Years ago, the textbook I used for Intermediate Algebra mentioned relativity in the rational functions chapter. They gave an expression for observed speed (of galaxies separating). I wanted to help my students practice the algebraic steps involved in solving an equation (with lots of variables) for one variable, and made up a silly story about a galacto-cop chasing a possibly speeding pirate. I have a few questions.
The equation I used was equivalent to s = (u+v) / (1 + uv/c2), where u and v are the observed velocities of two objects moving in opposite directions. s is the speed at which they're separating. At earthly speeds, s would equal u+v. Simple. But near the speed of light things get complicated. If u and v are each over half the speed of light, u+v would give us an s value over the speed of light. That's apparently not possible. Einstein (and others?) came up with the equation above, which describes relativistic effects on velocity. I think. (Please correct my statements here if they're inaccurate, misleading, or confusing.)
What I wanted to do with my students was to solve for u. I got u = (s-v) * c^2 / (c^2 - sv). First question, is this legitimate?
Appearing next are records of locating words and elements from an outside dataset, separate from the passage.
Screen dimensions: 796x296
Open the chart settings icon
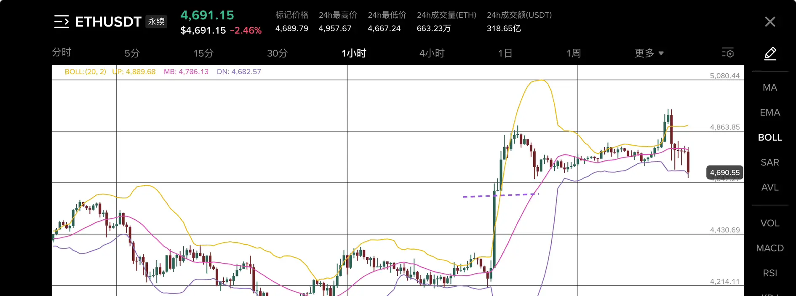pyautogui.click(x=728, y=53)
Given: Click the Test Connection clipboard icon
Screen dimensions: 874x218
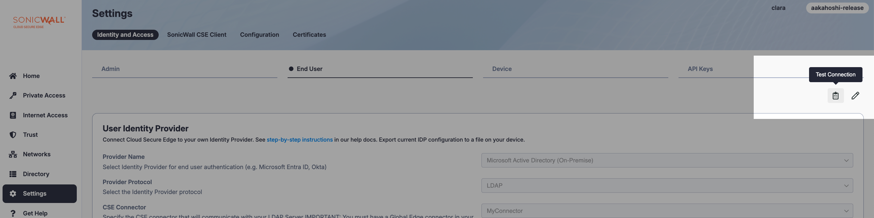Looking at the screenshot, I should [835, 96].
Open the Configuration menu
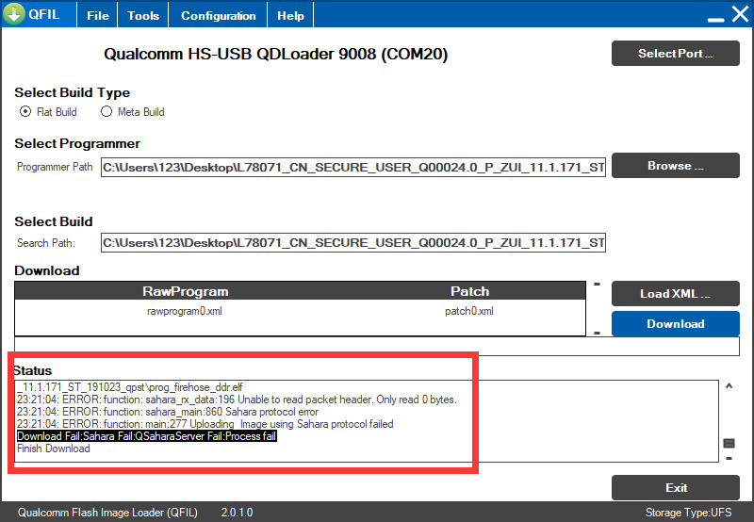This screenshot has height=522, width=754. click(x=218, y=16)
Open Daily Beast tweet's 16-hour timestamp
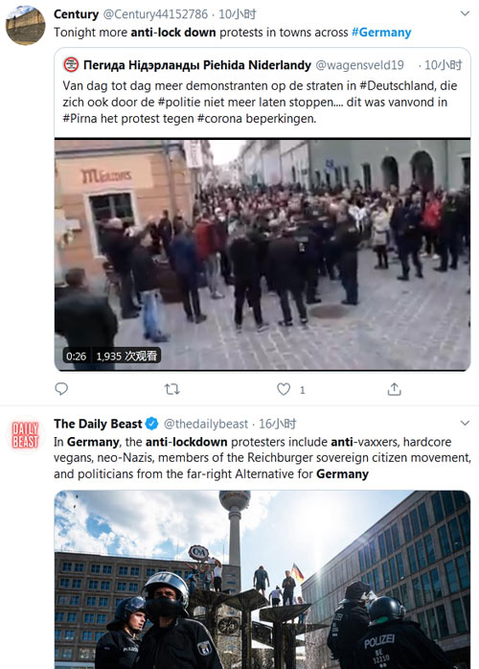The height and width of the screenshot is (669, 479). click(277, 424)
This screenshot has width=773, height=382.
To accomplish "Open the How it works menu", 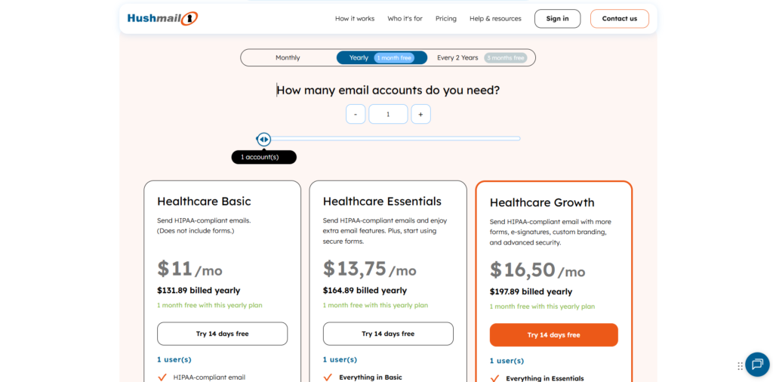I will click(x=355, y=19).
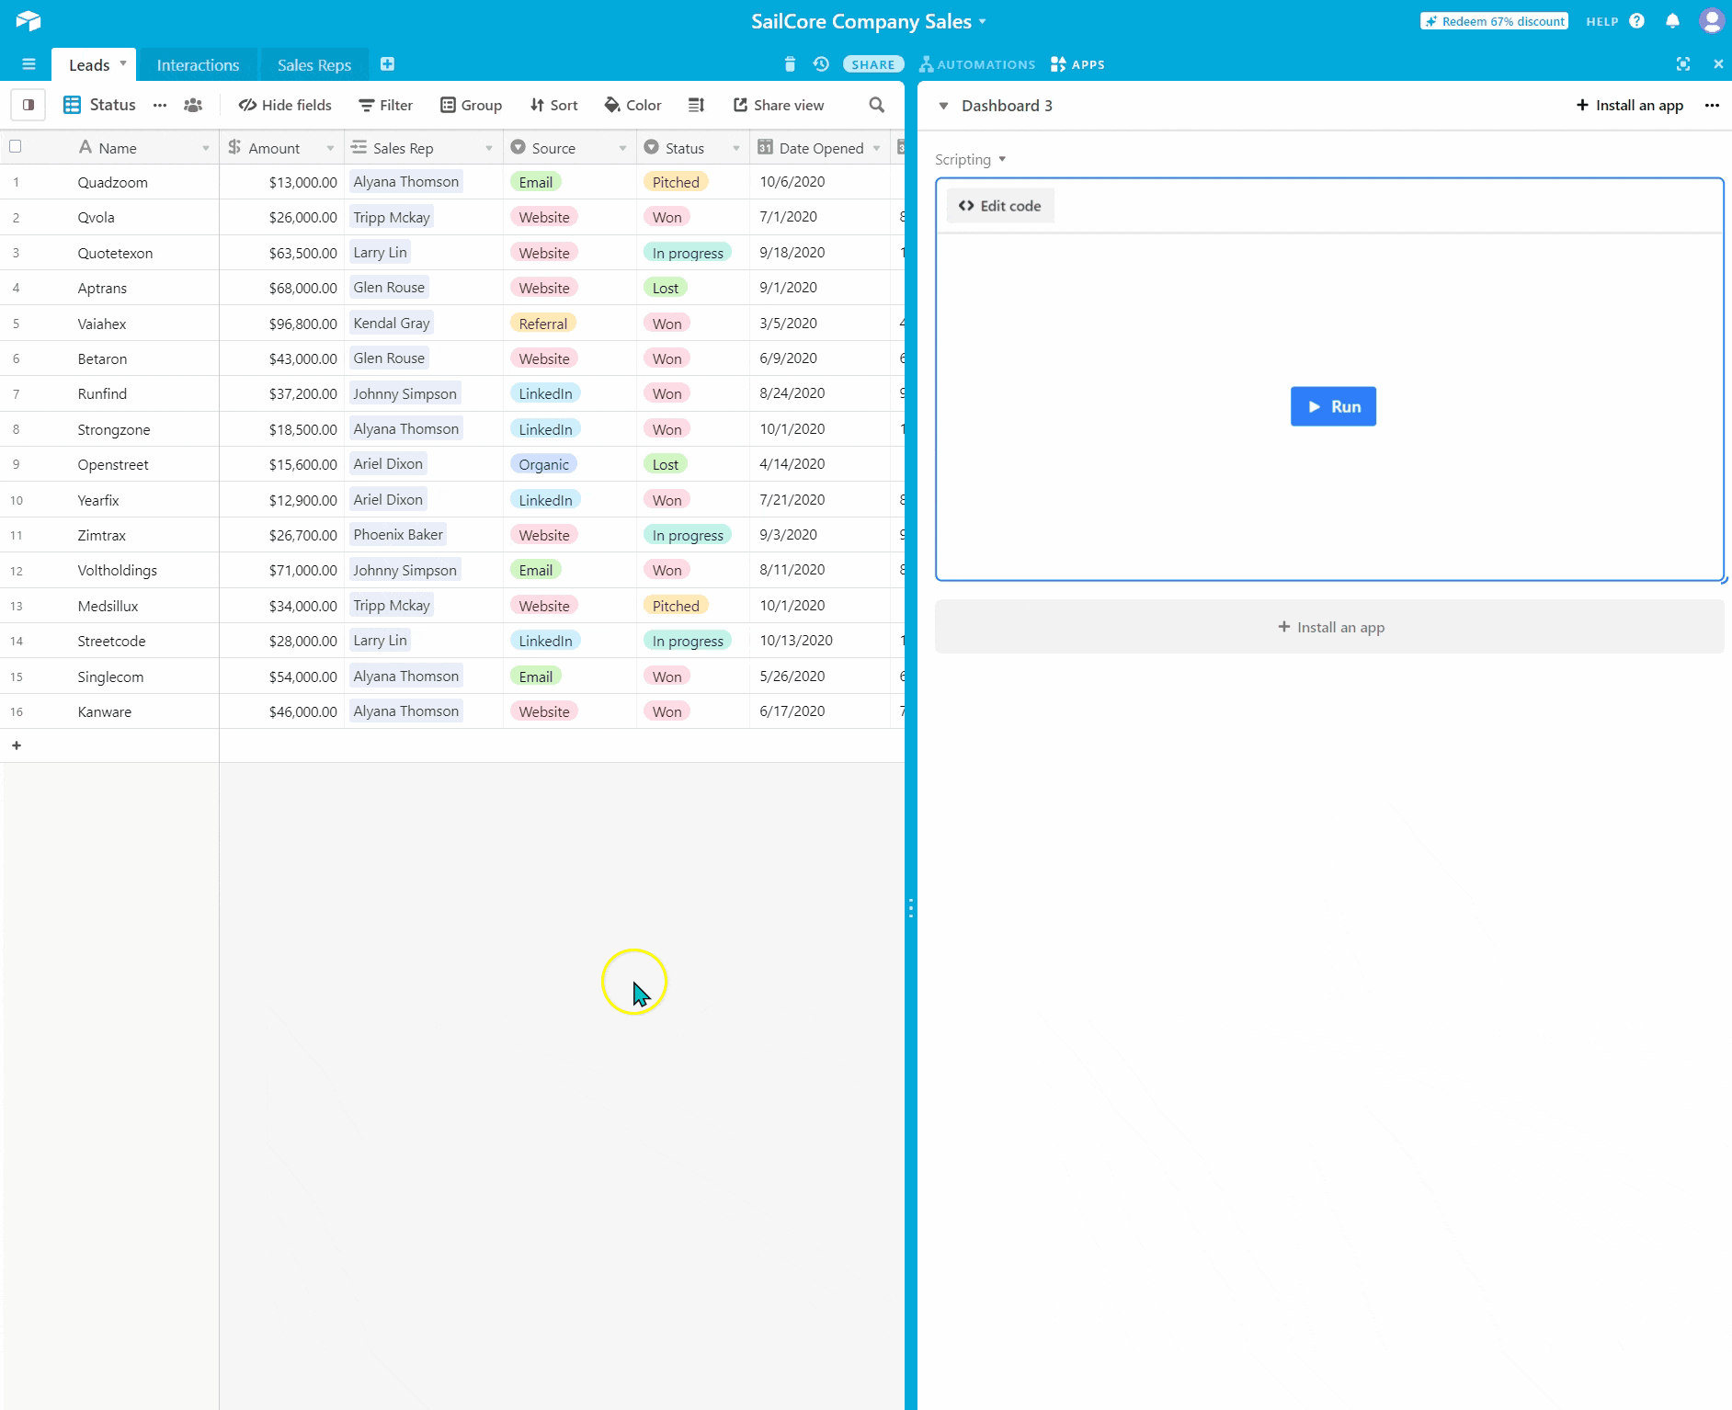
Task: Open view collaborators next to Status
Action: tap(193, 105)
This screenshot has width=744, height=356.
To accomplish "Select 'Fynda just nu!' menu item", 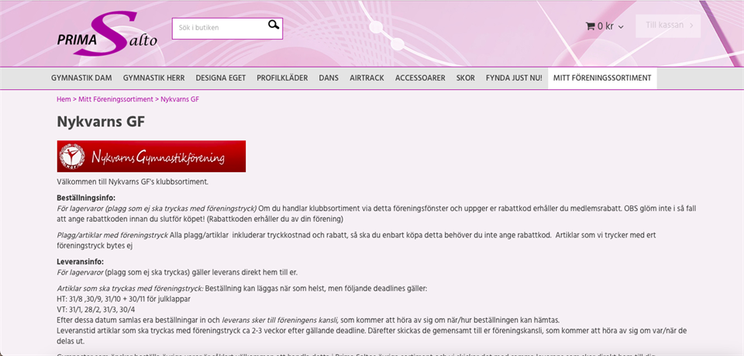I will tap(514, 78).
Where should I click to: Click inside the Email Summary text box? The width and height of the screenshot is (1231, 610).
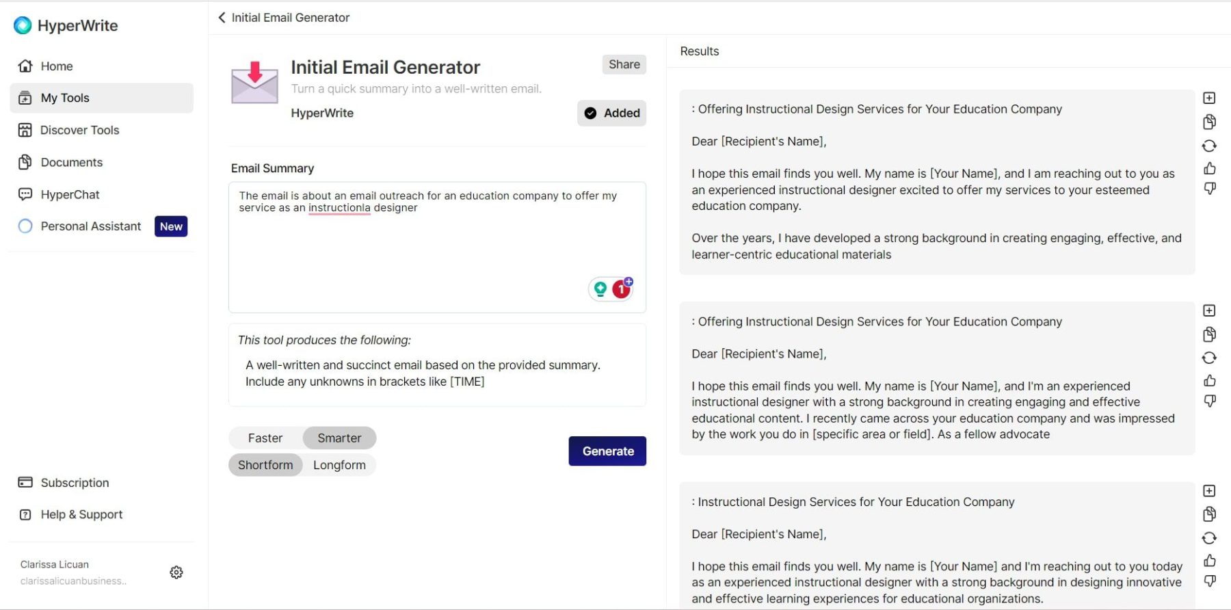click(437, 246)
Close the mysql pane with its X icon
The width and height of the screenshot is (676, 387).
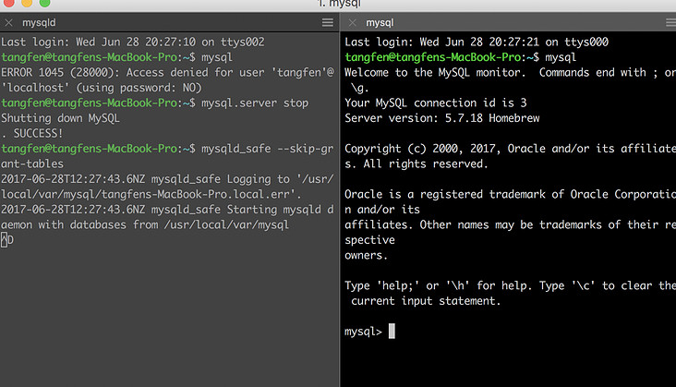click(x=352, y=22)
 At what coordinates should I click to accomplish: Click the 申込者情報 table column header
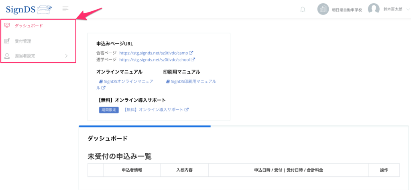pyautogui.click(x=132, y=170)
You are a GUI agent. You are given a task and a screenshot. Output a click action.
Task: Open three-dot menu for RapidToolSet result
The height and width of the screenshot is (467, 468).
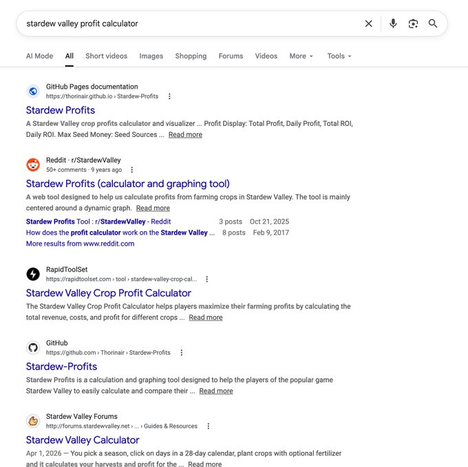(206, 279)
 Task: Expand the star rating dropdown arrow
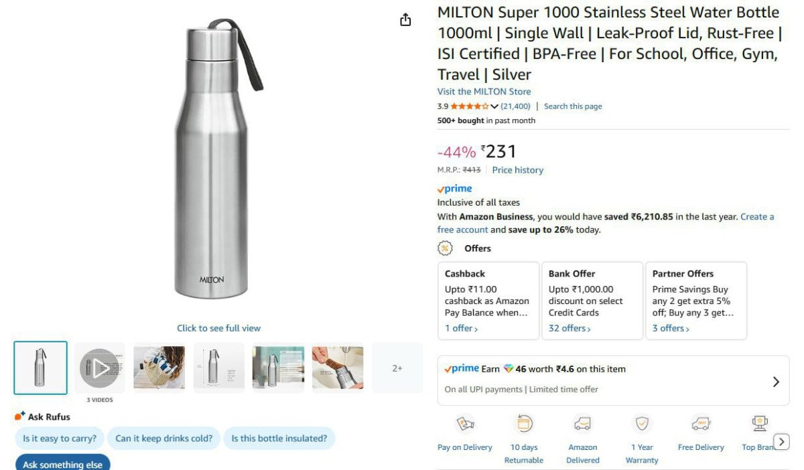(x=494, y=106)
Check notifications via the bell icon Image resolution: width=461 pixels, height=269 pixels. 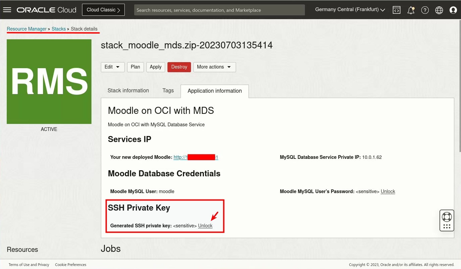tap(411, 10)
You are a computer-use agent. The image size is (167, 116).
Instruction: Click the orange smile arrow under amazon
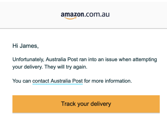[x=70, y=18]
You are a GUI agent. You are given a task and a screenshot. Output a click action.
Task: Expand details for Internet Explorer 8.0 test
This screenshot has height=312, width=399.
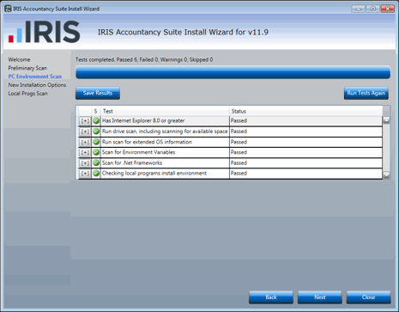click(x=85, y=121)
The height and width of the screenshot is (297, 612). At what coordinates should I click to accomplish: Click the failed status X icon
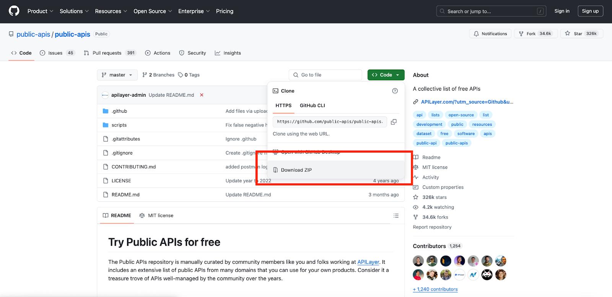[202, 95]
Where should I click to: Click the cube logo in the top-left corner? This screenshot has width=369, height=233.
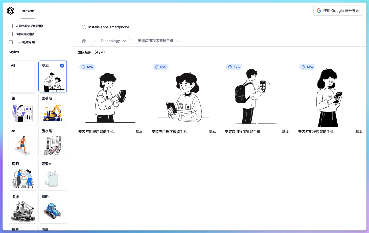(11, 11)
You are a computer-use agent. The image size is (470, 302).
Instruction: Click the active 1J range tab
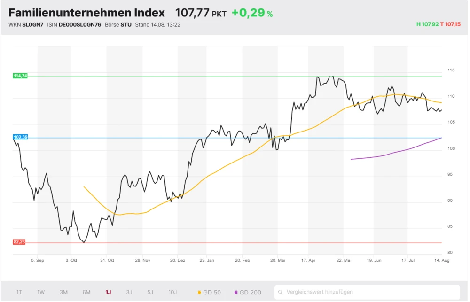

My story was that the galacto-cop's 'radar' (what else should I call it?) gave her the pirate's speed of separation from her ship, but she wants to know the pirate's 'true' speed, and has to figure this version of the formula out. I claimed the galactic 'speed limit' was 1/4*c.
My understanding of relativity is weak, and I'd like to get this story down a little better before I tell it in class this semester. Help?